Among other things, the DHS has represented to the EC, according to Bolkestein, that "the [DHS] Privacy Officer's rulings on complaints will be binding on the Department", a claim with no legal foundation, no apparent enforcement mechanism, and which has yet to be tested. (It will be interesting to see whether the DHS extends its promise to respect its Chief Privacy Officer's rulings to complaints by USA citizens, or whether only rulings on European complaints will be treated as binding.)
More importantly for the European Parliament, Bolkestein explicitly argues that, "ultimately political judgements will be needed". Bolkestein and the Commission appear to have taken it upon themselves, rather than Parliament, to make those decisions -- an approach strongly criticised in Parliament's previous resolutions threatenting to haul the Commission into the European Court of Justice if it doesn't carry out its duties in accordance with Parliament's directives and EU law.
Member of the European Parliament (and of the LIBE Committee) Marco Cappato made a formal complaint to the Commission last month concerning the transfer of his own personal data to the USA, and last week reiterated his and Parliament's criticism of the Commission for failing to enforce EU data privacy laws against such transfers.
(Perhaps MEP Cappato and other concerned EU citizens should test the DHS's new promises by taking their complaints concerning their perosonal travel data -- and its transfer both to USA corporations and the DHS -- directly to the DHS Chief Privacy Officer.)

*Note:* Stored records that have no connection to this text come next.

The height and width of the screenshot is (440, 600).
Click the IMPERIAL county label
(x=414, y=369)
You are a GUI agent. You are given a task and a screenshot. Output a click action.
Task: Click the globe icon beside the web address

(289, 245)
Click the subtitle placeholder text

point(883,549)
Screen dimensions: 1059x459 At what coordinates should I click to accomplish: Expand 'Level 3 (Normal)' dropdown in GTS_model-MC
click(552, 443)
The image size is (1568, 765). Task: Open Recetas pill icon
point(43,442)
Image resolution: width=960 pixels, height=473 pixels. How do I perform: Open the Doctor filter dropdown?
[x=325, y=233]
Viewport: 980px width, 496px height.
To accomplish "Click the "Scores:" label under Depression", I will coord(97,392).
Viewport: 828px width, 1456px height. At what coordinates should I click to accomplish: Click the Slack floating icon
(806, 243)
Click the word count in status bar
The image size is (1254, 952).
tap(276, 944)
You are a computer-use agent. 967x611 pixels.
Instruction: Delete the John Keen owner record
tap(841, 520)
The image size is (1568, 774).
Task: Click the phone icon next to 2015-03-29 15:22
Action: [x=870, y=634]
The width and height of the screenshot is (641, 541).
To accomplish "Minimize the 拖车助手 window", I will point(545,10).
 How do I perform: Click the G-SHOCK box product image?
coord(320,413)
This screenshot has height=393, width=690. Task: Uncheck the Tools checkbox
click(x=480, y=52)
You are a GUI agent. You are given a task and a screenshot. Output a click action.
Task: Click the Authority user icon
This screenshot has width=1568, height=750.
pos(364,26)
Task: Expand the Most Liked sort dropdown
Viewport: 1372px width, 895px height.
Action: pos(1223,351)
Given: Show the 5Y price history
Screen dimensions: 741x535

Two major aspects of the use of travel data in the USA are explicitly excluded from the recommended finding of "adequacy" of privacy protection, and remain under active consideration by both the Commission and the Parliament:
- The DHS has not agreed to any restrictions on commercial use of travel data in the USA, which can continue unrestricted regardless of whether or not the data is also given to the DHS or other government agencies. The DHS couldn't do so even if it wanted to: the authority of the DHS to govern how data is used, or to protect its privacy, extends only to use by the DHS, and not to commercial use in the USA of the same data.
The transfer of travel reservation data from the EU to commercial entities in the USA, in the absence of any legal protections (much less "adequate" ones) for its privacy in the USA, thus continues to violate the EU data protection directive and the EU code of conduct for CRS's and remains subject to possible enforcement action by the EC. Only a USA Federal privacy law governing commercial use of travel data could cure the violation of EU law inherent in these (routine and ongoing) transfers of reservation data from the EU to the USA.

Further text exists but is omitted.